I got my inspiration on 'The Raven Report' blog, so it's only fair to mention that.


Monday, January 23, 2012

Name based versus Id based

hi guys,

I'm programming some new functionallity that requires setup based on tables, fields, methods and classes. At first my solution used tableIds, fieldIds and classIds on the setup tables to store the required values. But then I figured out there will be a point in time the user will come with the question 'how he can copy the setup from the test to the production environment?'. And then it hit me: there's no guarantee whatsoever that a specific table.field combination in two environments will have the same tableId and fieldId. Same goes for classes: a class does not necesseraly have the same Id in different environments.
Or in other words: I'd had to disappoint the poor guy who putted all the effort in setting up and testing the solution in a pre-production environment.

Hey, but wait a minute! Maybe I don't have to disappoint him ...

What about this ID-issue they'd solved in Ax2012? Is that not helping me then?
Sure it is: each object gets an installation specific ID that will never ever change. That is: if you honour the best practices and don't intentionally ty to mess it up ... . Ok then, but will this solve my data export/import issue? Yes it does: the standard Ax data import/export functions have been improved to handle this. Check the full details on
So Ax2012 does offer great advantages over previous versions regarding object ID's. And the poor guy testing my solution can export his setup from test to production.

In the end I did decide to rewrite my solution and make it name based over ID based.
Why? Because I figured it could as well be name based: this would make the code more clear to read, understand, debug and export/import would still work fine.
And also because I do have the  impression there's a shift to name based in Ax2012:
- new constructor methods 'newName' on for instance SysDictClass, sysDictTable and sysDictField
- the typical dimension[1, 2, 3] fields are gone and replaced by a new dimension framework and the corresponding bitwise-shifting-methods like fieldId2ext and fieldExt2Id are far less used throughout the application. All this makes name-based usage easier.

So should you code ID based or name based? I'm going for name based with Ax2012.
But I think there's no general rule on which of the two is better.
It's worth taking a minute or two to evaluate your situation (think about export/import, maintainability) before taking the decision.


The model store has been modified

hi folks,

I've been involved in creating build scritps for Ax2012 over the last few months and have encountered (and conquered) a number of ... well, let's cal them 'obstacles'.

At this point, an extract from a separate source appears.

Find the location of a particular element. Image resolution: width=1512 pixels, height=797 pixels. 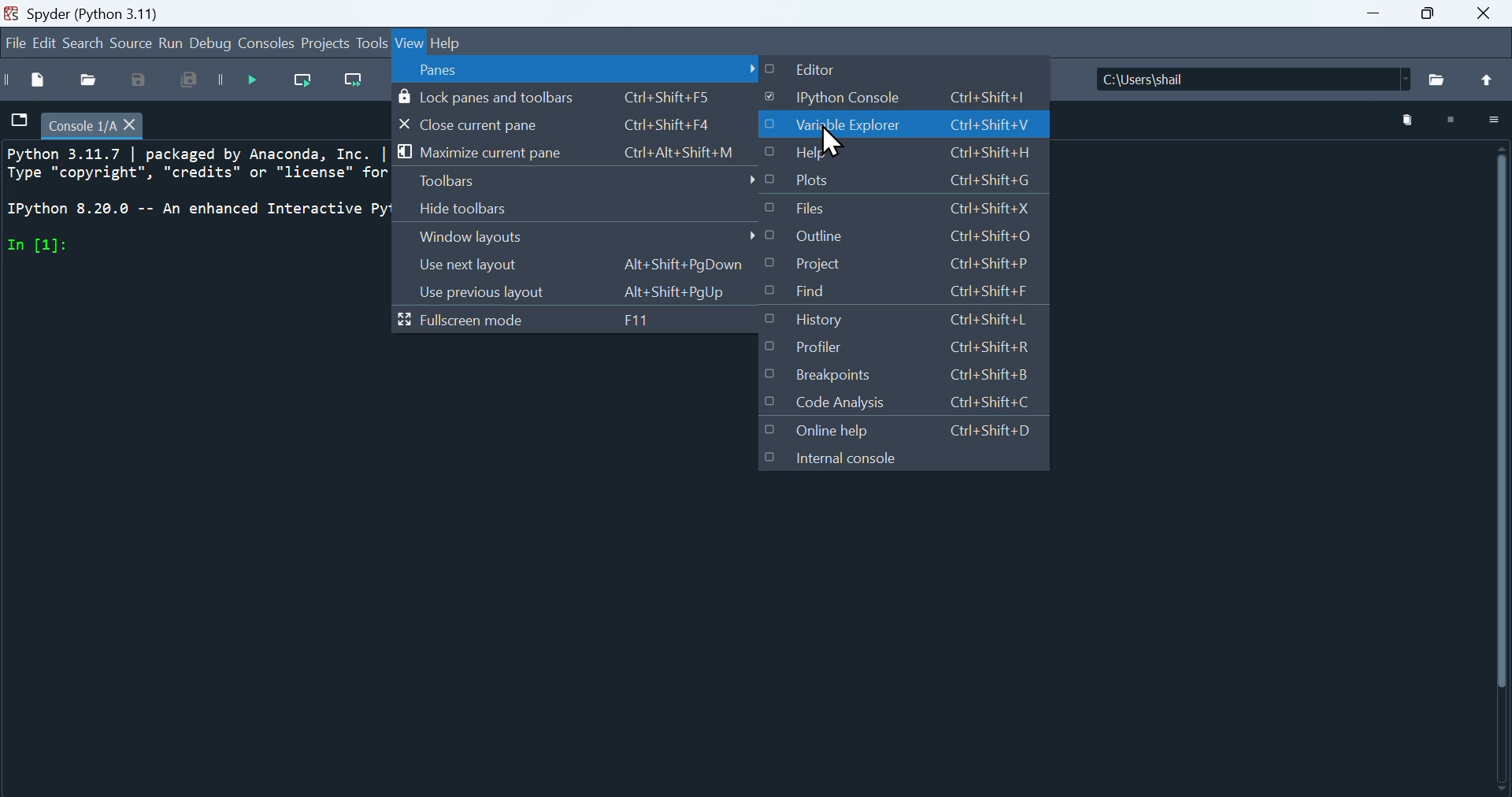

One of them is the 'the model store had been modified' dialog that pops up the first time you start an Ax client after the model store was modified. It actually gives you some options (start checklists, compile and sync or just skip the whole affair).
But  sometimes this happens: you don't manage to select any option. I mean: you can click an option, but it does not get selected. In fact: the (modal) dialog (including the OK/cancel/close buttons) does not react at all.

My workaround is to start the Ax client directly in a developer workspace (ax32.exe -development), where you get the same 'modelstore modified' dialog, but it does react when you click it.

Another option is to undo the installmode setting on the modelstore (axutil.exe set /noinstallmode) which prevents the modelstore modified dialog from popping up, and fire the compilation, CIL generation an synchronisation (or any option you whould have chosen) manually.

Don't know why this happens, I just hope I save someone some valuable time with this workaround.